As the title suggests, I’m still slacking. I think it’s going to take me awhile to get used to the whole summer schedule. In the past, all I had to squeeze in around my kids was my work-from-home day job and my writing. Now, I’m teaching part-time and trying (and not necessarily succeeding) my hand at social networking. I do have some great posts, just not as many as I usually do:

First up, two great posts on Pinterest. I’ve joined Pinterest, but I’m still learning the ropes. You can find me here: http://pinterest.com/seschroeder/

Amy Clark from Momadvice has a post on being a Pinterest superstar. Then August McLaughlin offers 5 steps to making Pinterest-friendly blog posts. I know I’m nowhere near there yet (no great pictures to pin from here), but I hope to utilize that information soon.
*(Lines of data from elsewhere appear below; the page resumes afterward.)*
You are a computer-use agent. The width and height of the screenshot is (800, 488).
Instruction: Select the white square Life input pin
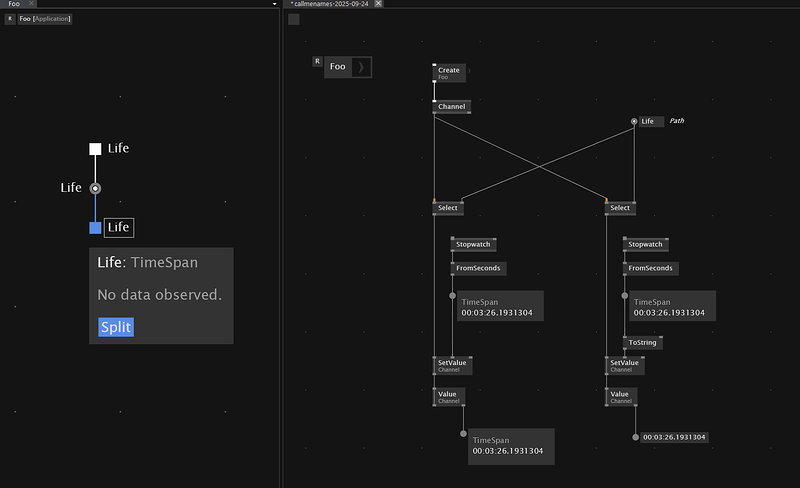[95, 149]
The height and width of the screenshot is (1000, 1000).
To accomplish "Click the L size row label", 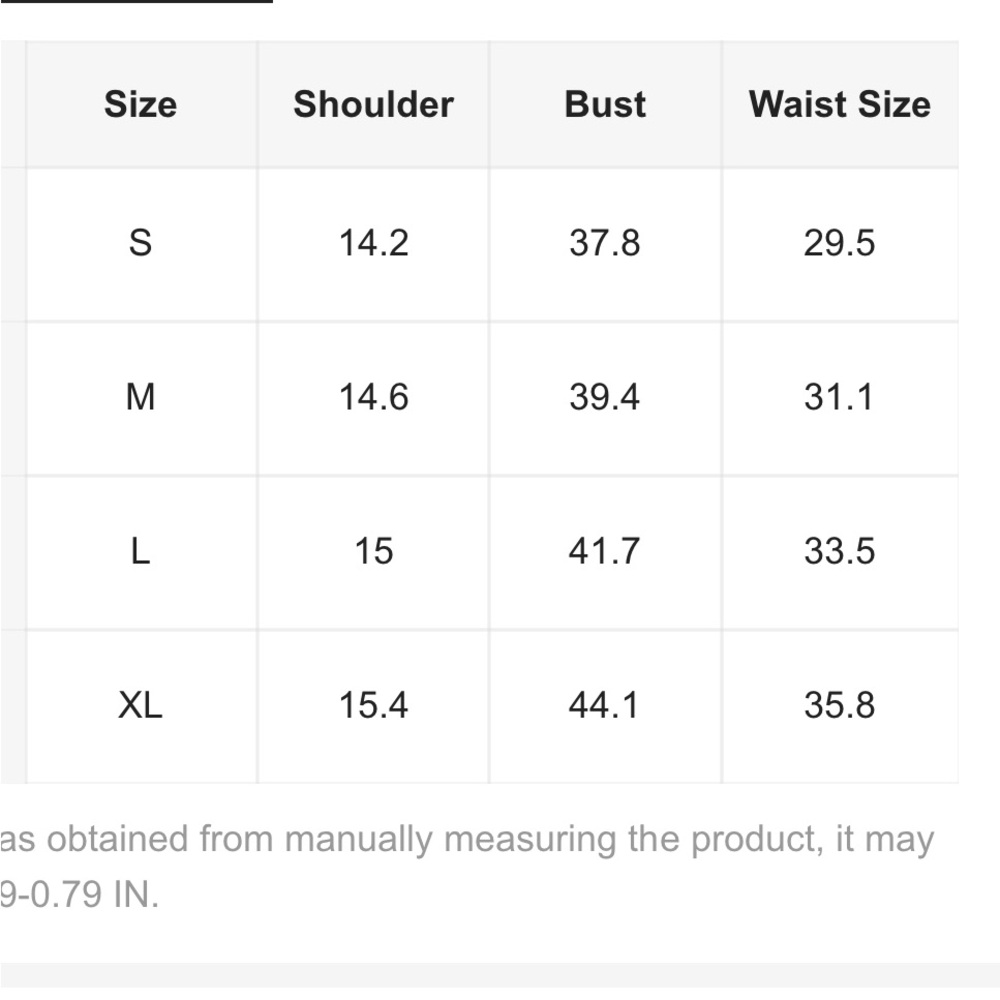I will click(140, 551).
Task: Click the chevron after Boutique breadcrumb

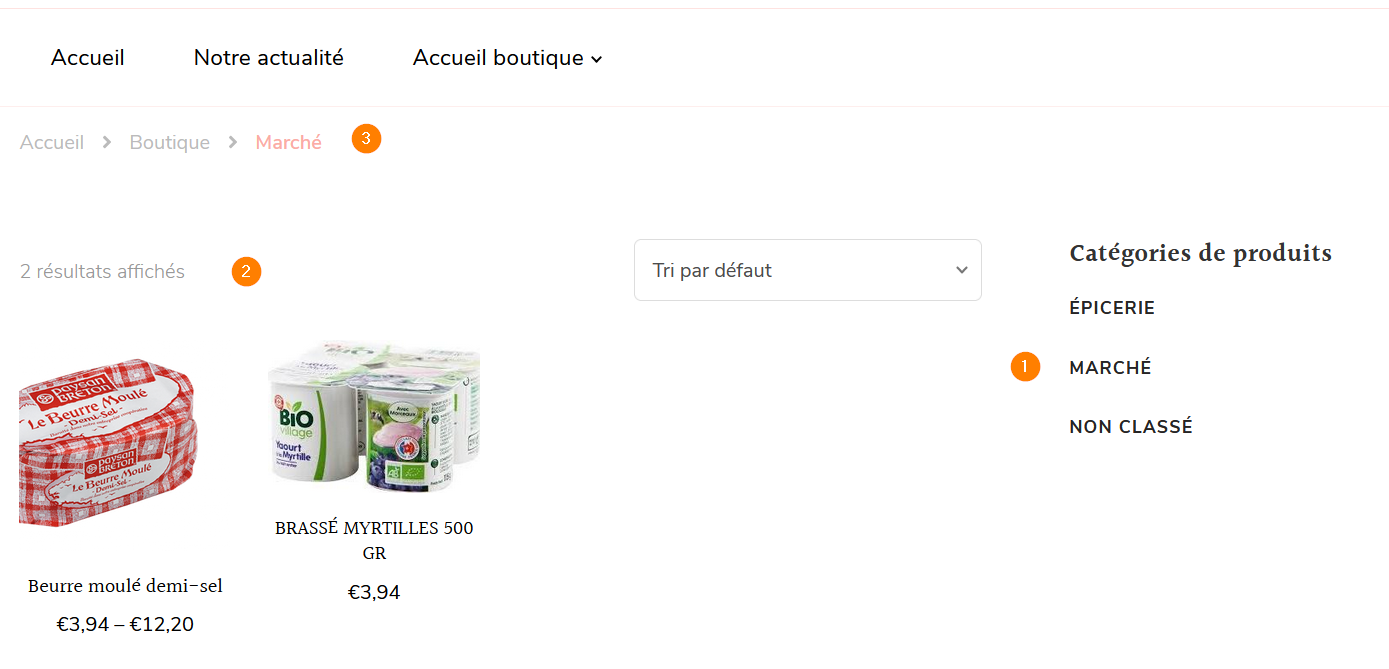Action: tap(233, 143)
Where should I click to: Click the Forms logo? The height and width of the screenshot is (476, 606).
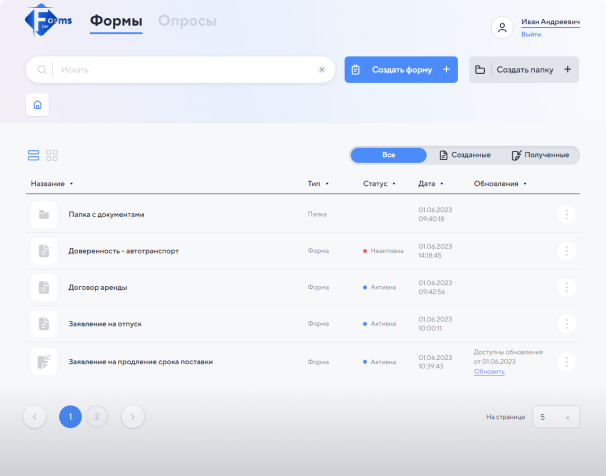[x=47, y=22]
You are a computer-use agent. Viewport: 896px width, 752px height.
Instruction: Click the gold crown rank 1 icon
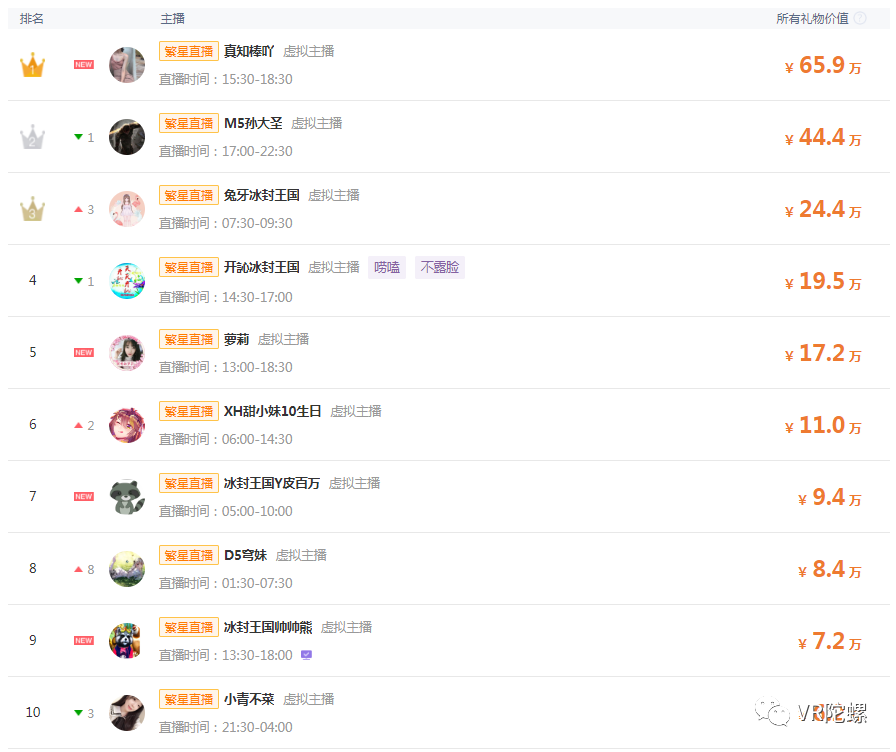[x=33, y=65]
Lani Diane Rich has an excellent post on how you need to fail in order to succeed. I think most people would agree with this, at least in theory. It’s something that I’ve tried to drill into my kids’ heads. But the thing is, I’m one of those people who have avoided doing anything unless I was pretty darn sure I’d be good enough at it to succeed. Writing for publication is the only risk I’ve ever really taken. I’ve always been a writer, and I knew I had skills, but writing for publication is more than being a good writer. You have to be a storyteller. That’s the part I’ve been so unsure of. How could I not be? After writing and getting rejections, you start to wonder. But when you look at some of those rejections, they can give you hope. I’m not one of those writers who has saved every rejection to either show to other new writers or to burn in a big pile when I think I’ve made it. I’ve only saved the ones that gave me hope. A little hope is all you need.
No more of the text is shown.